▶ **Available data**:
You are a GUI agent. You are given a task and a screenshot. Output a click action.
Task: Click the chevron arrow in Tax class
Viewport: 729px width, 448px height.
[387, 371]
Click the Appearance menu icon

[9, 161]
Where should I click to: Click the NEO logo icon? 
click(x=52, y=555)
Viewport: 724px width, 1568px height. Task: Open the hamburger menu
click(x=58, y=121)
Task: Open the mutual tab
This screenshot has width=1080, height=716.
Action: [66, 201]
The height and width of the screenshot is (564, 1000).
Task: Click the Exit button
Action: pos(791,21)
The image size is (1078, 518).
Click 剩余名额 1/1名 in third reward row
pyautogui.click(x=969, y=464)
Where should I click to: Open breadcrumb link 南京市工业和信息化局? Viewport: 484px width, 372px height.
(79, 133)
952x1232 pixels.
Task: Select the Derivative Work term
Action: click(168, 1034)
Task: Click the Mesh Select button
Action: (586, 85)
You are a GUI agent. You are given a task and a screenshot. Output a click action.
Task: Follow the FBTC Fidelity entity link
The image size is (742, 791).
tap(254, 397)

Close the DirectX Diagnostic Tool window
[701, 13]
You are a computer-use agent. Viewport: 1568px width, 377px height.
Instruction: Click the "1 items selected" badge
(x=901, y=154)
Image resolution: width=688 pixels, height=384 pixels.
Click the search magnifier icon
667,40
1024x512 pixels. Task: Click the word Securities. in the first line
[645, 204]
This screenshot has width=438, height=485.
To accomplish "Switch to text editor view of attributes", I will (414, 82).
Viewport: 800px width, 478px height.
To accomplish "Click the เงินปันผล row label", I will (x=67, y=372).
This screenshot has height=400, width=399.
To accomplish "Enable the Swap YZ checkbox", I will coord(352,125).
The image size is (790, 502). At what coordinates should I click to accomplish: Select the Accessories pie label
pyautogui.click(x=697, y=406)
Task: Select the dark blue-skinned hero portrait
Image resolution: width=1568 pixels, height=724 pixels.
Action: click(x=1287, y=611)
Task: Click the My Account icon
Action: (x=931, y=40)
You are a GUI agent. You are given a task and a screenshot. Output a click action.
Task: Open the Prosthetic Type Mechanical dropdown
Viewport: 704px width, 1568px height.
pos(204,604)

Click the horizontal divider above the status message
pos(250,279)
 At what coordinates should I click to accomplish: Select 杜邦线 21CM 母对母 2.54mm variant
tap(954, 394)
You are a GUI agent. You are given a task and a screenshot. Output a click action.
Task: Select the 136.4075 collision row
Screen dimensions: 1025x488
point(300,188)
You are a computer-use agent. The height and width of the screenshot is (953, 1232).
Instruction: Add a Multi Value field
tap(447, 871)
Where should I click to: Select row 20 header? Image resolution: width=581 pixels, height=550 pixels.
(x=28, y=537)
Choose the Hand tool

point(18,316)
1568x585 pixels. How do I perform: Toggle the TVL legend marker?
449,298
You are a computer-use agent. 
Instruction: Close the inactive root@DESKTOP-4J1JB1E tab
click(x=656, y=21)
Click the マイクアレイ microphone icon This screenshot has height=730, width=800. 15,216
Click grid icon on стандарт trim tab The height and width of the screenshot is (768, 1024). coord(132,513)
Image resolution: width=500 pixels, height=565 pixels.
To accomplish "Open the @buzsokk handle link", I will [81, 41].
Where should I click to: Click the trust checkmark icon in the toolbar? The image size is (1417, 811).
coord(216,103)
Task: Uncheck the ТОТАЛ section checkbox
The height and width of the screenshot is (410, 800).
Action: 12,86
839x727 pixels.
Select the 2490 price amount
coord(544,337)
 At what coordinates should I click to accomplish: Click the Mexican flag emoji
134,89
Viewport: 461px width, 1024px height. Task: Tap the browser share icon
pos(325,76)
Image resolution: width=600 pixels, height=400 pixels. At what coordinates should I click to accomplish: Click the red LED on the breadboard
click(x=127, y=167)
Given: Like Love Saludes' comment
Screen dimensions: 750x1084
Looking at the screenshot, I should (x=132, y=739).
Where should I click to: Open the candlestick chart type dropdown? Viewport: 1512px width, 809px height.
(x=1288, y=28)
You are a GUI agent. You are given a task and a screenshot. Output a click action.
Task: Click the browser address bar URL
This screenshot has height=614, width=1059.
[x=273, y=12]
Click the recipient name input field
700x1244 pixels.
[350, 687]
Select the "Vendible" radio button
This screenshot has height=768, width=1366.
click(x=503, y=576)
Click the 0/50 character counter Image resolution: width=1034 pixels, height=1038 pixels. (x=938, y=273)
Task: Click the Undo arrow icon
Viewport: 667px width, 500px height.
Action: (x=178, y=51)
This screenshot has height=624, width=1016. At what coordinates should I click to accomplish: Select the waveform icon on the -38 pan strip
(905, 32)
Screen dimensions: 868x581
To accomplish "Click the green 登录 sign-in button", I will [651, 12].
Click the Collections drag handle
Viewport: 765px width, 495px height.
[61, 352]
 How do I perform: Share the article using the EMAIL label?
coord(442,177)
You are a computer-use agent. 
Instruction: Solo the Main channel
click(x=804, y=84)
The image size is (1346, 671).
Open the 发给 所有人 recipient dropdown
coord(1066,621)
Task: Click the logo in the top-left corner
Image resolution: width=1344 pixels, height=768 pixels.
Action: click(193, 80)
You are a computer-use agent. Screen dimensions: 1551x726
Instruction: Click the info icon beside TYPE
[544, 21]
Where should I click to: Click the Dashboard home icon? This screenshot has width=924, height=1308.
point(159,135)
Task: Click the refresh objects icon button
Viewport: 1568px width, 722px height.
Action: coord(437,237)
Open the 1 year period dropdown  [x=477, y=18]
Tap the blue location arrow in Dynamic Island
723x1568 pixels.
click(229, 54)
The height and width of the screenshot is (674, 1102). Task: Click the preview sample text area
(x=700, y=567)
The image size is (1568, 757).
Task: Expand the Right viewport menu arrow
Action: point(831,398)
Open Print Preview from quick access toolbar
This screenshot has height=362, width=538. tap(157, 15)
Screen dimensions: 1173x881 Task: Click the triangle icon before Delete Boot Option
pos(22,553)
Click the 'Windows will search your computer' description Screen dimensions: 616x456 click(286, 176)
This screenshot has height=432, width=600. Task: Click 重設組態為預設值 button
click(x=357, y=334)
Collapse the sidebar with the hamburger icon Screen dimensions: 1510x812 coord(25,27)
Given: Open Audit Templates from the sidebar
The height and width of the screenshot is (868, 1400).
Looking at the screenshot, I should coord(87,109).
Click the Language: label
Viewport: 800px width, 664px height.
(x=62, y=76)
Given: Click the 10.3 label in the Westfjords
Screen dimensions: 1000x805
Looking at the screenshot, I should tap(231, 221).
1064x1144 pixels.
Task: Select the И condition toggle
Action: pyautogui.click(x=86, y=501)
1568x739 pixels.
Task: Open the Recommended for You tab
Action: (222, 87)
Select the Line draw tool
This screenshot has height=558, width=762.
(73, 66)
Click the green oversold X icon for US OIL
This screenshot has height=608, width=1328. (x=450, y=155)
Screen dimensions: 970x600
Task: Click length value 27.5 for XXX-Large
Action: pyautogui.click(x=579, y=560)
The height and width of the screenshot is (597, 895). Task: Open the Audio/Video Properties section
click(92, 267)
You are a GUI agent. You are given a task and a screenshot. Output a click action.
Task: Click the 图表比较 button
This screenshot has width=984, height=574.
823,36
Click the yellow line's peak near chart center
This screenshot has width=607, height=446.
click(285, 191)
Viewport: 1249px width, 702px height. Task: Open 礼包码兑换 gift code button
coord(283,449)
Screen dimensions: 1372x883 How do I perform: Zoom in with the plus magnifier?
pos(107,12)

▶ **What is required**: Everything starting at the line containing "Where should I click to: Click the Dashboard" and ending at the line containing "Given: Click the 10.3 label in the Westfjords" in the records above should be repeated exactly, and only that.

▶ **Answer for this exercise**:
Where should I click to: Click the Dashboard home icon? This screenshot has width=924, height=1308.
point(159,135)
Task: Click the refresh objects icon button
Viewport: 1568px width, 722px height.
Action: coord(437,237)
Open the 1 year period dropdown  [x=477, y=18]
Tap the blue location arrow in Dynamic Island
723x1568 pixels.
click(229, 54)
The height and width of the screenshot is (674, 1102). Task: Click the preview sample text area
(x=700, y=567)
The image size is (1568, 757).
Task: Expand the Right viewport menu arrow
Action: point(831,398)
Open Print Preview from quick access toolbar
This screenshot has height=362, width=538. tap(157, 15)
Screen dimensions: 1173x881 Task: Click the triangle icon before Delete Boot Option
pos(22,553)
Click the 'Windows will search your computer' description Screen dimensions: 616x456 click(286, 176)
This screenshot has height=432, width=600. Task: Click 重設組態為預設值 button
click(x=357, y=334)
Collapse the sidebar with the hamburger icon Screen dimensions: 1510x812 coord(25,27)
Given: Open Audit Templates from the sidebar
The height and width of the screenshot is (868, 1400).
Looking at the screenshot, I should coord(87,109).
Click the Language: label
Viewport: 800px width, 664px height.
(x=62, y=76)
Given: Click the 10.3 label in the Westfjords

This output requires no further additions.